(Page and screen pointing data)
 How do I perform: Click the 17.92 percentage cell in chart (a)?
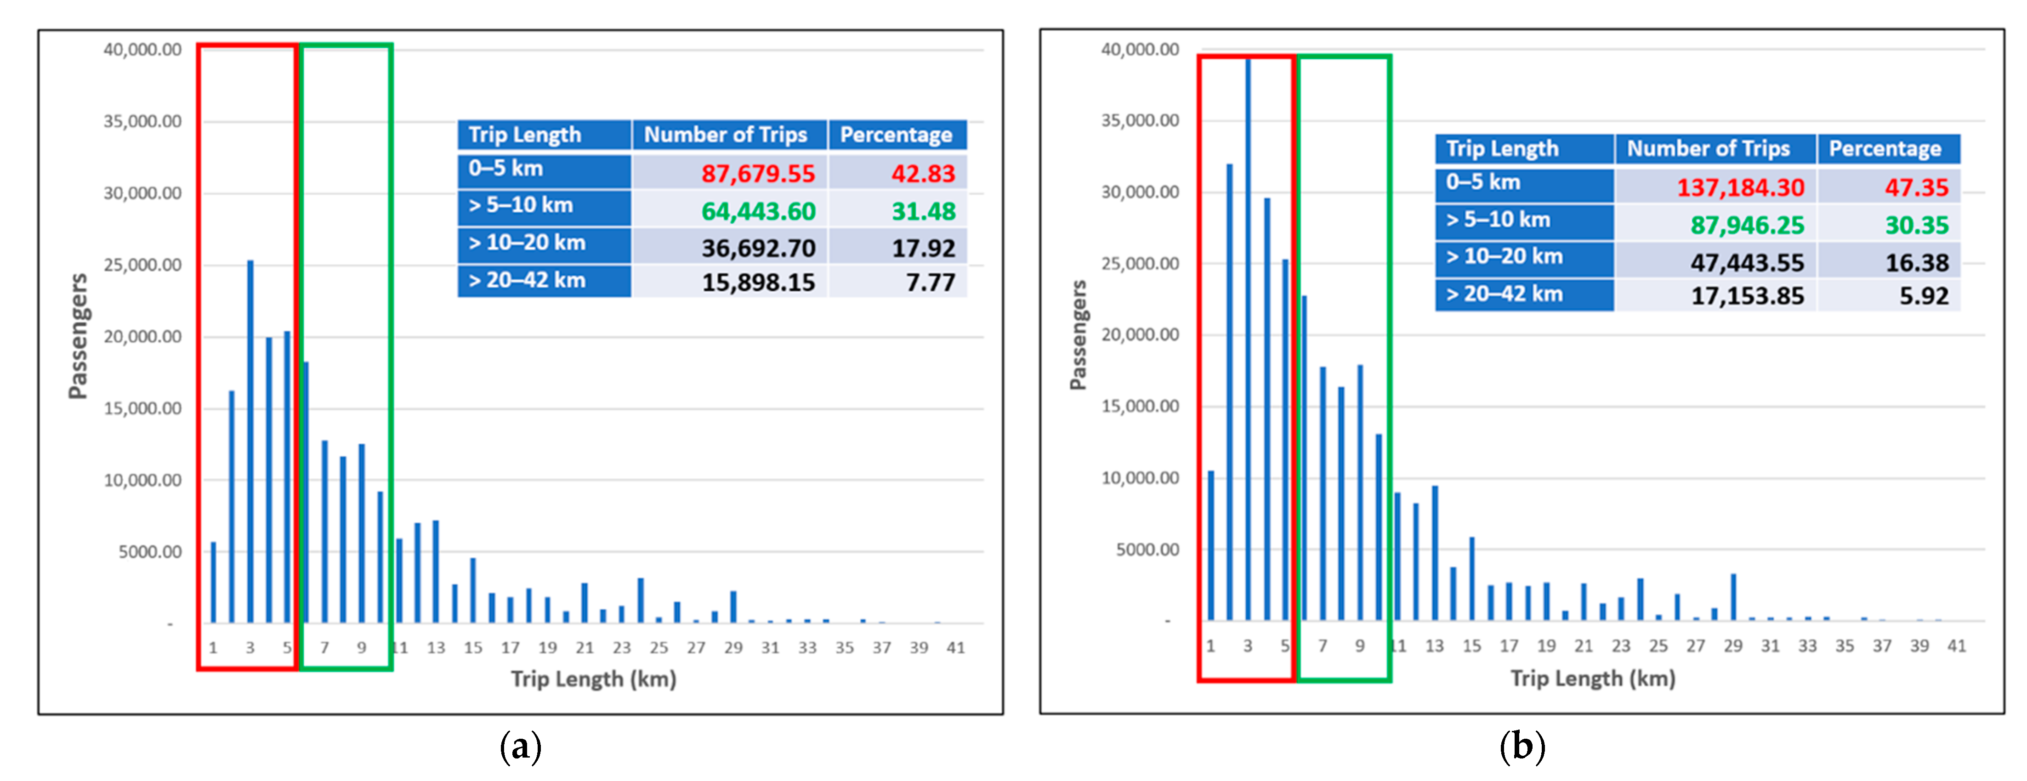[922, 248]
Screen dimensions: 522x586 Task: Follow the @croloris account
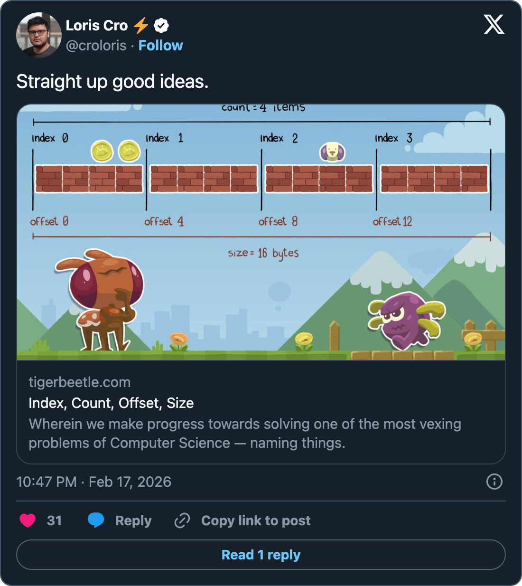point(160,46)
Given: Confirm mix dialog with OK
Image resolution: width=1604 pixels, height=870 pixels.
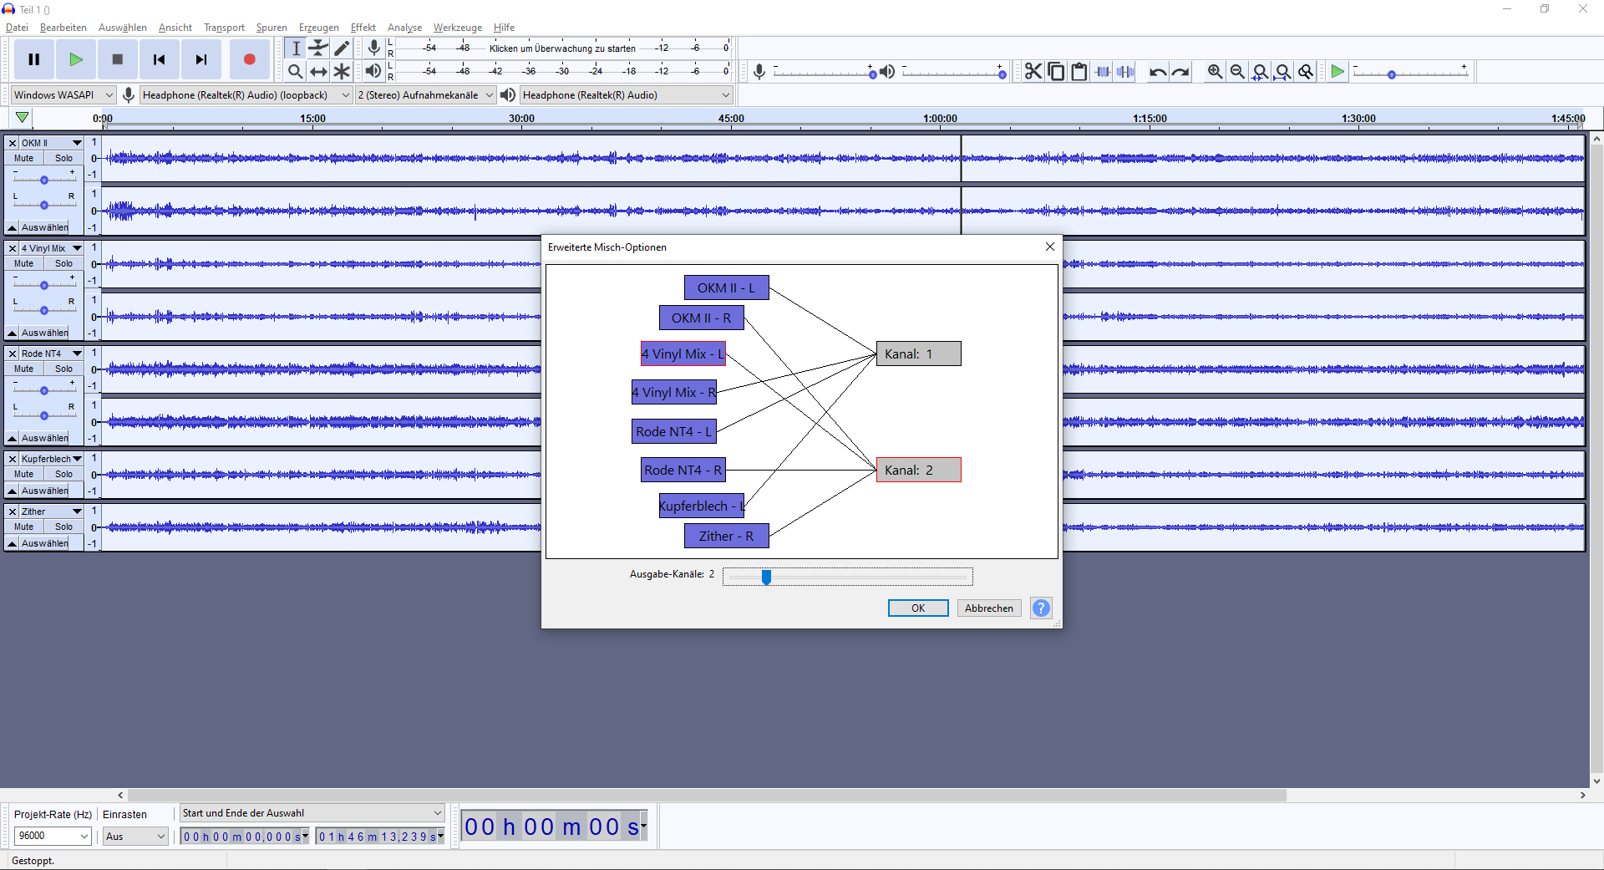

▶ _Requirement_
Rewrite all the records above with every "dialog" replaced by "window" and nothing else changed, leaving out the pictures.

▶ _Reply to the exercise_
 How do I perform: Click the 17.92 percentage cell in chart (a)?
[922, 248]
Screen dimensions: 522x586 Task: Follow the @croloris account
point(160,46)
Given: Confirm mix window with OK
Image resolution: width=1604 pixels, height=870 pixels.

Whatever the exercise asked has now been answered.